Enunciado de la tarea:
Transcribe sin ningún cambio todas las líneas del listado que aparece a continuación.

(Fragmento de un conjunto de datos)

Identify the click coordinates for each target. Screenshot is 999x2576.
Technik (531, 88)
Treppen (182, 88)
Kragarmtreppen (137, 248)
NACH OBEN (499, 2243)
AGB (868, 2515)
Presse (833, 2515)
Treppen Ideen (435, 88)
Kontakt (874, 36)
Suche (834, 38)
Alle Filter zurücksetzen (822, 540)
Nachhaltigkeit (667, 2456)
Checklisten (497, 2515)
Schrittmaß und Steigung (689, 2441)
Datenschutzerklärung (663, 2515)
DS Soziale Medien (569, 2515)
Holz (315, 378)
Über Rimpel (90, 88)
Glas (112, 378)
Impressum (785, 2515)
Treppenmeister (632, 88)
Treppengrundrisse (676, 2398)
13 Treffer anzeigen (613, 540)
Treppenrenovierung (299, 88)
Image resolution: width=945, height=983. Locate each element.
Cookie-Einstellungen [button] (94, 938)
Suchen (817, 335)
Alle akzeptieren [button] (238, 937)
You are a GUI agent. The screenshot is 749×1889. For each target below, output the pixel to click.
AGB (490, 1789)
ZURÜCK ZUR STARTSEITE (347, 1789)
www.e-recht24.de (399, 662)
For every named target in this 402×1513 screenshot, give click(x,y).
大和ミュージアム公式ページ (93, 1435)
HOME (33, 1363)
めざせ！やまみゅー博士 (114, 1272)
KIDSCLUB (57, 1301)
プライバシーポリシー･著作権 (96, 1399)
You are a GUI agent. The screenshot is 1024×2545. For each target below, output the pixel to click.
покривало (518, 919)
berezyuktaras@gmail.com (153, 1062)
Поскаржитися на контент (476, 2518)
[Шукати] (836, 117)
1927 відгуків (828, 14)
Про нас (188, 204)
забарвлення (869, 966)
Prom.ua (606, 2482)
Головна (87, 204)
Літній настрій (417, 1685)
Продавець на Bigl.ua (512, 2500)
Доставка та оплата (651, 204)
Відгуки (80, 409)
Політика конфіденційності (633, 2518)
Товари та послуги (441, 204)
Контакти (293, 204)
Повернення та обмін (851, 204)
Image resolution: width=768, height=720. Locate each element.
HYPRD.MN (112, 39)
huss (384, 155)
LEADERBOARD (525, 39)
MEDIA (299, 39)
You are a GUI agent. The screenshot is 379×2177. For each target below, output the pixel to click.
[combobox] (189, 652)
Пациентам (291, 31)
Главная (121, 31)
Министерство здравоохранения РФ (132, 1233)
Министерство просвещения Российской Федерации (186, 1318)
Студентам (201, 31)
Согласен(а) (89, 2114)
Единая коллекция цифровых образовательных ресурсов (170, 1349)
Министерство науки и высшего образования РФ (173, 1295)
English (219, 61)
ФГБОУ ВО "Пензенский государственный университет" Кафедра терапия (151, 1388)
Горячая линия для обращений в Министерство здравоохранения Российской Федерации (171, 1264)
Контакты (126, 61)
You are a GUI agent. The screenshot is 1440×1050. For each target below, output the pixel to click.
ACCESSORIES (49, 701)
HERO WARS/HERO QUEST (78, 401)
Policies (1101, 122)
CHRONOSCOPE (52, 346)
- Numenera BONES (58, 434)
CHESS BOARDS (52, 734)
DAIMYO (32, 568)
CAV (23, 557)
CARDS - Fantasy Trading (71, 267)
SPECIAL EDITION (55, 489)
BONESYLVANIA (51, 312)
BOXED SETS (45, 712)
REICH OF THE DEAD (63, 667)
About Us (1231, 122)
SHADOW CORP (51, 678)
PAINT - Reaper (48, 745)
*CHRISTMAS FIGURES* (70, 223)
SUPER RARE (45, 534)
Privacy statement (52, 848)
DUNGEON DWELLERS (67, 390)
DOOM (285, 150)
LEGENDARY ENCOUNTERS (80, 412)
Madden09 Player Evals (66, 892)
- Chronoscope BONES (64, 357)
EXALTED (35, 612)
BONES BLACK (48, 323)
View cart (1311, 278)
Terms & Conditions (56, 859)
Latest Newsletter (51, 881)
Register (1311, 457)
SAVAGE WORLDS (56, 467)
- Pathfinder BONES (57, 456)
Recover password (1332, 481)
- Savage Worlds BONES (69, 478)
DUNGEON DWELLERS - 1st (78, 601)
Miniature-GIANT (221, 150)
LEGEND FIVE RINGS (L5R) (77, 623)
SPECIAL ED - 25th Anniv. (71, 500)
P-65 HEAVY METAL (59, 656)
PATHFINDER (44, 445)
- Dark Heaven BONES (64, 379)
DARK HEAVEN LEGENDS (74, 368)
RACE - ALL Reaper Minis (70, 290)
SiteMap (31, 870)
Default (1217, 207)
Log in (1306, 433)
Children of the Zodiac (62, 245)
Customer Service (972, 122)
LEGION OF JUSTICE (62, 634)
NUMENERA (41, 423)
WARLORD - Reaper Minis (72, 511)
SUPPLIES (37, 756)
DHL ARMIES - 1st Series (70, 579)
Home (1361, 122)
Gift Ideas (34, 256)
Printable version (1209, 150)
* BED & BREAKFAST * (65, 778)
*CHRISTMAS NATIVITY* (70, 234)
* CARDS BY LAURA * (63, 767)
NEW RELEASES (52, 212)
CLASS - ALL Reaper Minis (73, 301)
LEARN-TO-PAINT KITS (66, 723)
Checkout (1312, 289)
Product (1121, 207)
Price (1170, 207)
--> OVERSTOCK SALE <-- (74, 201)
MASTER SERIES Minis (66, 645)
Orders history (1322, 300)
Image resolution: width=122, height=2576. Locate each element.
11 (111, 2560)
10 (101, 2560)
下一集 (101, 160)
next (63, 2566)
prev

Resultado de la tarea:
Identify the click coordinates for each target. Screenshot is 999x2576.
Technik (531, 88)
Treppen (182, 88)
Kragarmtreppen (137, 248)
NACH OBEN (499, 2243)
AGB (868, 2515)
Presse (833, 2515)
Treppen Ideen (435, 88)
Kontakt (874, 36)
Suche (834, 38)
Alle Filter zurücksetzen (822, 540)
Nachhaltigkeit (667, 2456)
Checklisten (497, 2515)
Schrittmaß und Steigung (689, 2441)
Datenschutzerklärung (663, 2515)
DS Soziale Medien (569, 2515)
Holz (315, 378)
Über Rimpel (90, 88)
Glas (112, 378)
Impressum (785, 2515)
Treppenmeister (632, 88)
Treppengrundrisse (676, 2398)
13 Treffer anzeigen (613, 540)
Treppenrenovierung (299, 88)
Image resolution: width=945, height=983. Locate each element.
Cookie-Einstellungen [button] (94, 938)
Suchen (817, 335)
Alle akzeptieren [button] (238, 937)
You are a GUI agent. The screenshot is 749×1889. For each target below, output the pixel to click.
AGB (490, 1789)
ZURÜCK ZUR STARTSEITE (347, 1789)
www.e-recht24.de (399, 662)
For every named target in this 402×1513 screenshot, give click(x,y).
大和ミュージアム公式ページ (93, 1435)
HOME (33, 1363)
めざせ！やまみゅー博士 (114, 1272)
KIDSCLUB (57, 1301)
プライバシーポリシー･著作権 (96, 1399)
You are a GUI agent. The screenshot is 1024×2545. For each target below, output the pixel to click.
покривало (518, 919)
berezyuktaras@gmail.com (153, 1062)
Поскаржитися на контент (476, 2518)
[Шукати] (836, 117)
1927 відгуків (828, 14)
Про нас (188, 204)
забарвлення (869, 966)
Prom.ua (606, 2482)
Головна (87, 204)
Літній настрій (417, 1685)
Продавець на Bigl.ua (512, 2500)
Доставка та оплата (651, 204)
Відгуки (80, 409)
Політика конфіденційності (633, 2518)
Товари та послуги (441, 204)
Контакти (293, 204)
Повернення та обмін (851, 204)
Image resolution: width=768, height=720. Locate each element.
HYPRD.MN (112, 39)
huss (384, 155)
LEADERBOARD (525, 39)
MEDIA (299, 39)
You are a GUI agent. The screenshot is 379×2177. For each target below, output the pixel to click.
[combobox] (189, 652)
Пациентам (291, 31)
Главная (121, 31)
Министерство здравоохранения РФ (132, 1233)
Министерство просвещения Российской Федерации (186, 1318)
Студентам (201, 31)
Согласен(а) (89, 2114)
Единая коллекция цифровых образовательных ресурсов (170, 1349)
Министерство науки и высшего образования РФ (173, 1295)
English (219, 61)
ФГБОУ ВО "Пензенский государственный университет" Кафедра терапия (151, 1388)
Горячая линия для обращений в Министерство здравоохранения Российской Федерации (171, 1264)
Контакты (126, 61)
You are a GUI agent. The screenshot is 1440×1050. For each target below, output the pixel to click.
ACCESSORIES (49, 701)
HERO WARS/HERO QUEST (78, 401)
Policies (1101, 122)
CHRONOSCOPE (52, 346)
- Numenera BONES (58, 434)
CHESS BOARDS (52, 734)
DAIMYO (32, 568)
CAV (23, 557)
CARDS - Fantasy Trading (71, 267)
SPECIAL EDITION (55, 489)
BONESYLVANIA (51, 312)
BOXED SETS (45, 712)
REICH OF THE DEAD (63, 667)
About Us (1231, 122)
SHADOW CORP (51, 678)
PAINT - Reaper (48, 745)
*CHRISTMAS FIGURES* (70, 223)
SUPER RARE (45, 534)
Privacy statement (52, 848)
DUNGEON DWELLERS (67, 390)
DOOM (285, 150)
LEGENDARY ENCOUNTERS (80, 412)
Madden09 Player Evals (66, 892)
- Chronoscope BONES (64, 357)
EXALTED (35, 612)
BONES BLACK (48, 323)
View cart (1311, 278)
Terms & Conditions (56, 859)
Latest Newsletter (51, 881)
Register (1311, 457)
SAVAGE WORLDS (56, 467)
- Pathfinder BONES (57, 456)
Recover password (1332, 481)
- Savage Worlds BONES (69, 478)
DUNGEON DWELLERS - 1st (78, 601)
Miniature-GIANT (221, 150)
LEGEND FIVE RINGS (L5R) (77, 623)
SPECIAL ED - 25th Anniv. (71, 500)
P-65 HEAVY METAL (59, 656)
PATHFINDER (44, 445)
- Dark Heaven BONES (64, 379)
DARK HEAVEN LEGENDS (74, 368)
RACE - ALL Reaper Minis (70, 290)
SiteMap (31, 870)
Default (1217, 207)
Log in (1306, 433)
Children of the Zodiac (62, 245)
Customer Service (972, 122)
LEGION OF JUSTICE (62, 634)
NUMENERA (41, 423)
WARLORD - Reaper Minis (72, 511)
SUPPLIES (37, 756)
DHL ARMIES - 1st Series (70, 579)
Home (1361, 122)
Gift Ideas (34, 256)
Printable version (1209, 150)
* BED & BREAKFAST * (65, 778)
*CHRISTMAS NATIVITY* (70, 234)
* CARDS BY LAURA * (63, 767)
NEW RELEASES (52, 212)
CLASS - ALL Reaper Minis (73, 301)
LEARN-TO-PAINT KITS (66, 723)
Checkout (1312, 289)
Product (1121, 207)
Price (1170, 207)
--> OVERSTOCK SALE <-- (74, 201)
MASTER SERIES Minis (66, 645)
Orders history (1322, 300)
Image resolution: width=122, height=2576. Locate each element.
11 (111, 2560)
10 (101, 2560)
下一集 (101, 160)
next (63, 2566)
prev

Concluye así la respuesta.